Express Brought Exclusive Spring Sneak Peek to Raleigh Hotel
Let's face it. Runway shows in Miami are about as hard to find as a straight man on Lincoln Rd. Although our "Cuban cousin" community is slowly ascending the fashion ladder of life, we're still no New York, and forget about coming close to Paris. However, in every shadow there is light, aka when massive retail chain Express selected our very own Magic City as a docking station to preview its Spring 2014 collection at the Express Yourself Miami Runway Show.
Photo by George Martinez
"Anti-trendy" Wynwood kids and trust-fund babies alike came spillin' in by the dozens to the sandy backyard of the Raleigh Hotel on South Beach. Arriving felt a lot like pulling up to Mercedes Benz Fashion Week Swim, but without all the cluster-fuck mayhem of five different PR companies not getting their shit together. Instead, the line situation was rather civilized. One single-file line curved around the corner of 18th Ave, and the sight of people throwing elbows - or chancletas - was no where to be found.

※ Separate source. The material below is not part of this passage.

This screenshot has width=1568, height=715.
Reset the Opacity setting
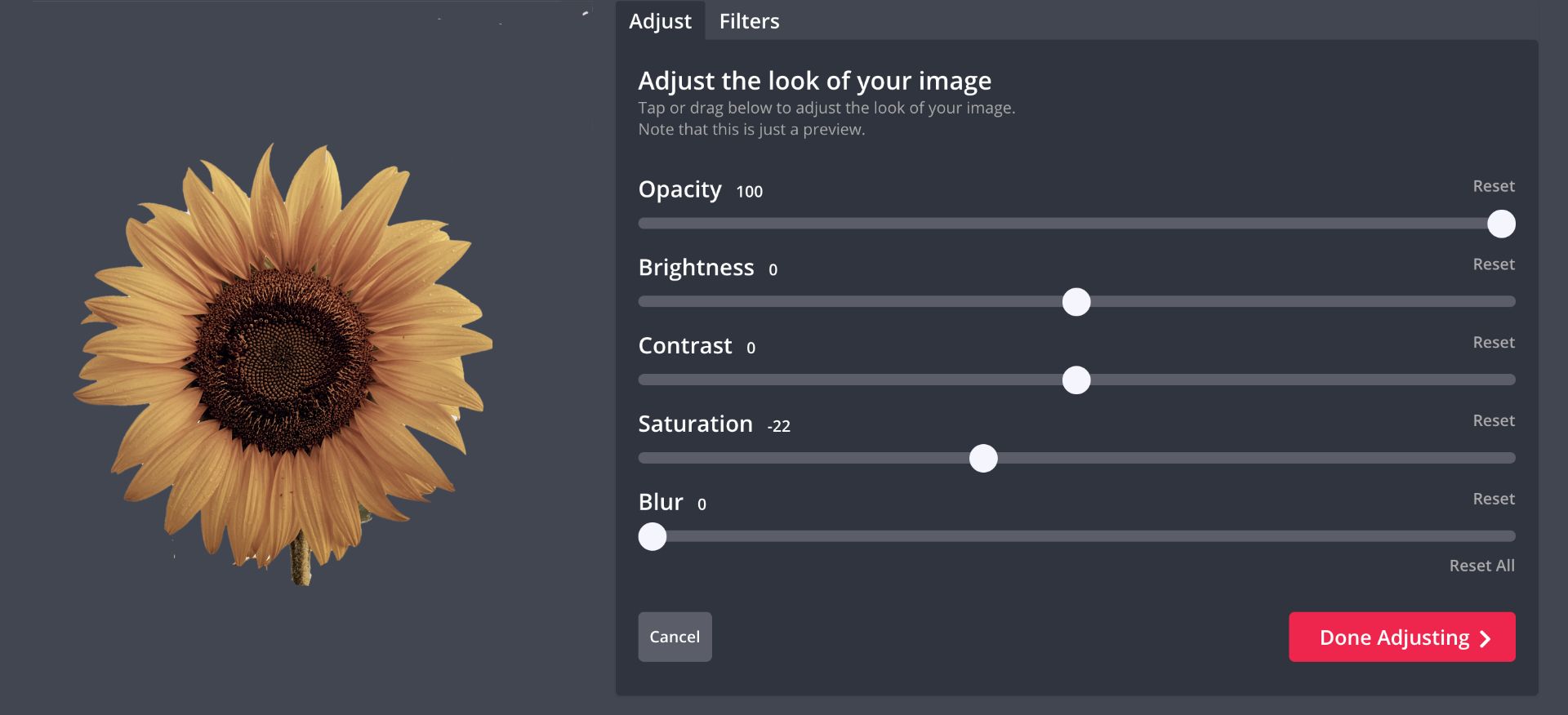[x=1493, y=186]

When admittance was granted, stilettos, despite their blatant altitude, were gradually filled with grainy remnants and their heels sunk deep below the man-made quick sand. Guys who looked like they just parked their teal Vespa right outside, dressed in rolled up chinos of every shade and sat on ottomans on the outskirts of the beachy plains; their counter parts in wide-brim hats, bralets, and high-waisted midi skirts. It was confusing to distinguish the models from the normal folk, casting the confused to the farthest reaches of the Twilight Zone.
To the left, a long line formed -- rivaling the line to get in -- to screen bespoke t-shirts from the Three Fold Apparel booth with the help of blogger P.S. I Made This. The booth provided an assortment of multi-colored tees by Express. The choice was yours to iron verbiage such as "Can't stop, won't stop," "Selfie in SoBe," and "Let's party." After the iron maiden stamped its seal of approval, you were able to further customize the tee with knick-knacks ranging from safety pins to jewel-tone bedazzlers. The former seemed to be the less cheesy path traveled.
Photo by George Martinez
On the opposite side was a beauty station with double vanity mirrors, where girls from Candy Coat Nail Boutique filed down jagged-edged nails and spruced up matted beach waves.
While custom tees assembled and knots detangled, the audio of hard beats with a mellow tempo penetrated the air -- A-Trak made his presence known. The Canadian turntablist and record producer went easy on us in the beginning with loungy tunes and '80s renditions care of Debbie Deb.